I investigated issue with small structs: [ER] Optimization of tuple equality vs array equality · Issue #83585 · rust-lang/rust · GitHub
Actually, some struct with 4 or 8 u8 fields with derived PartialEq isn't zero cost: LLVM generates branched code with shifts for it. Much better option is to transmute such struct into [u8; 8] array to make entire struct comparions one assembler operation.

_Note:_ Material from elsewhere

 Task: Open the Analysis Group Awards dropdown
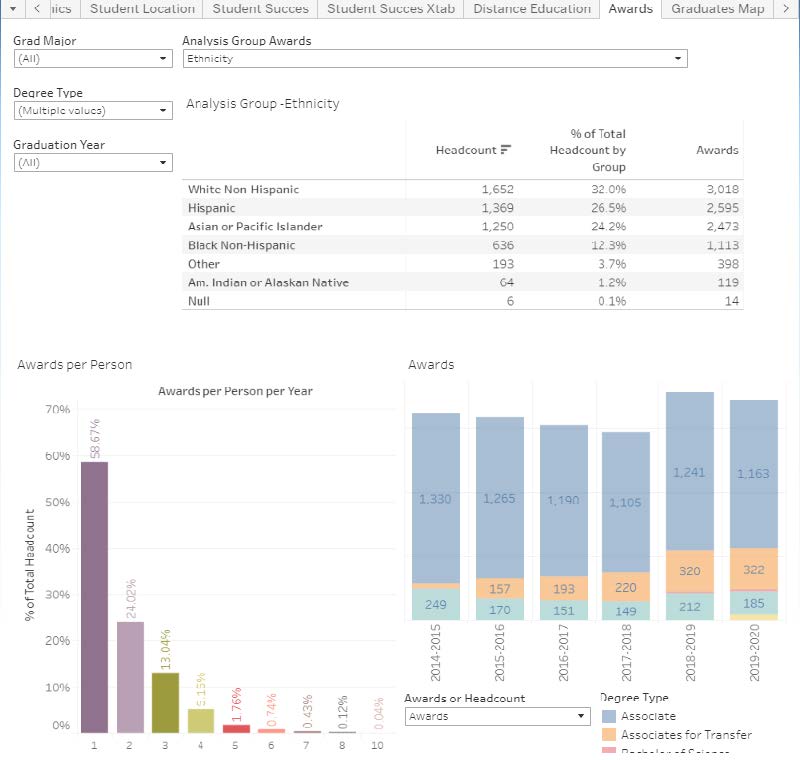678,58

I think, we could do something like bit equality types
or bit equality optimization
.
First one maybe is simpler and possibly could be done by changing #[derive(PartialEq)]
.
We could add some static method to trait like:
// default in trait
#[inline(always)]
unsafe fn is_bit_equaliable()->bool{
false
}
// in derive macro
#[inline(always)]
unsafe fn is_bit_equaliable()->bool{
std::mem::size_of::<Self>() == sum_of_field_sizes() // Check padding
// for every field
&& type0::is_bit_equaliable()
...
&& type_last::is_bit_equaliable()
}
fn eq(&self, other: &Self)->bool{
if Self::is_bit_equaliable() {
let a: &[u8; std::mem::size_of::<Self>()] = transmute(self);
let b: &[u8; std::mem::size_of::<Self>()] = transmute(other);
a==b
}
else{
// old field enumeration
}
}
// for primitives like u8, i32, bool, char BUT not for f32, pointers and etc
#[inline(always)]
unsafe fn is_bit_equaliable()->bool{
true
}
Another option is to do this optimization on MIR level. We need to somehow detect cases when all bytes of one struct compared with other struct bytes and replace them with direct bytes comparison. It would be nice because it would work everywhere but I don't ever imagine complexity of implementation for such feature.